The only thing that they did not count on was human error and the hubris of human leaders. The central coordinator and the monorail managers were leaders who were supposed to take care of their people. But they were overconfident. If given the chance to review the safety protocols of Disney World the proponent of this study will suggest a complete review of the manuals and guide book followed by operators and coordinators. The primary addition to the rules and procedures will be to increase the importance of visual confirmation and the need to rely on technology to provide needed data on safety protocols. The drivers, operators, and coordinators should never assume that everything was followed in accordance to procedure. There must always be anticipation towards failure in order to develop redundant systems that will provide added layers of protection.

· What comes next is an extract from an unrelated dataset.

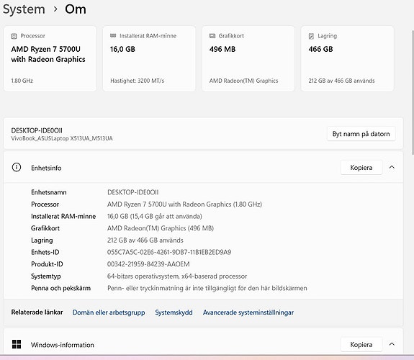Image resolution: width=414 pixels, height=360 pixels.
Task: Click Byt namn på datorn button
Action: 361,134
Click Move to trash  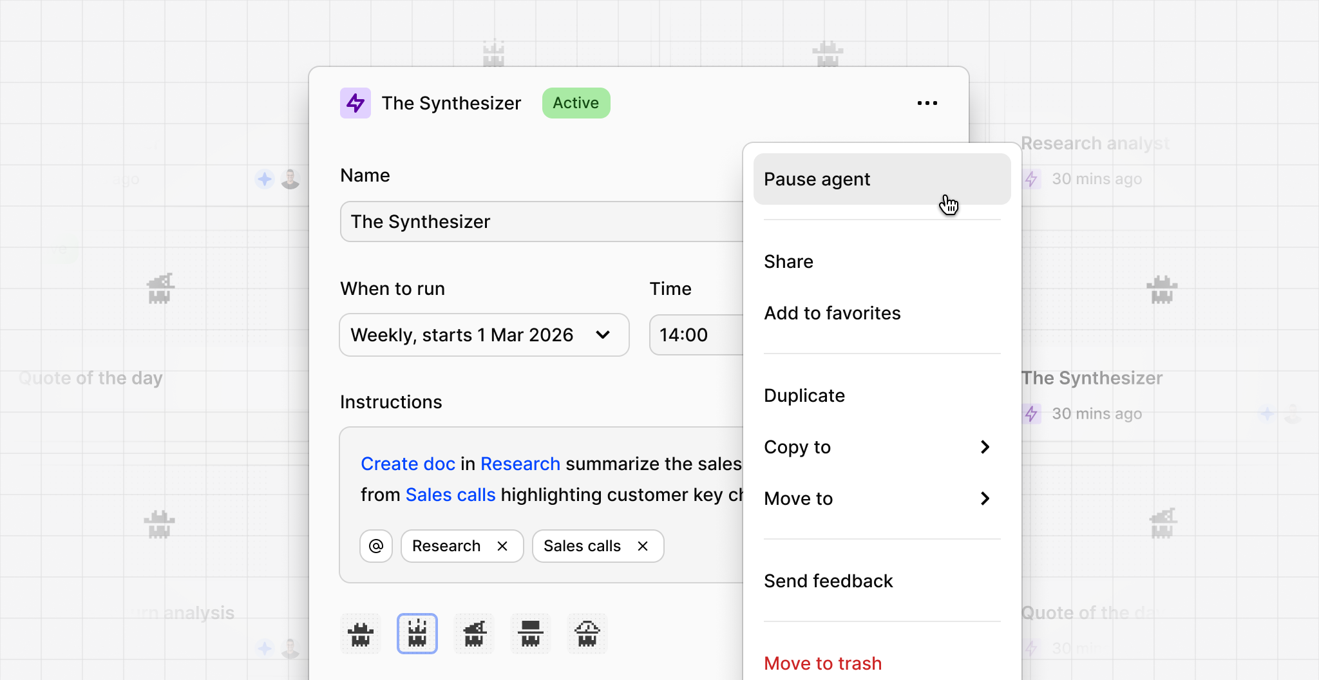coord(822,663)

Another important addition to the rules and procedure of the monorail system is the need for the central coordinator and the monorail manager to be always in their post. There is no excuse to go to the comfort room or the restaurant to satisfy their personal needs. They cannot leave their post. There is no justifiable reason for doing so. There must be strict compliance when it comes to the observation posts and the management of monitors. Someone must be in their proper places in order to assure a smooth operation. In addition, there must continuous training and drills. It is easy for those who work in amusement parks to feel secure and overconfident. There must be continuous training sessions in order to keep their skills sharp and their levels of alertness must be always at an optimum level.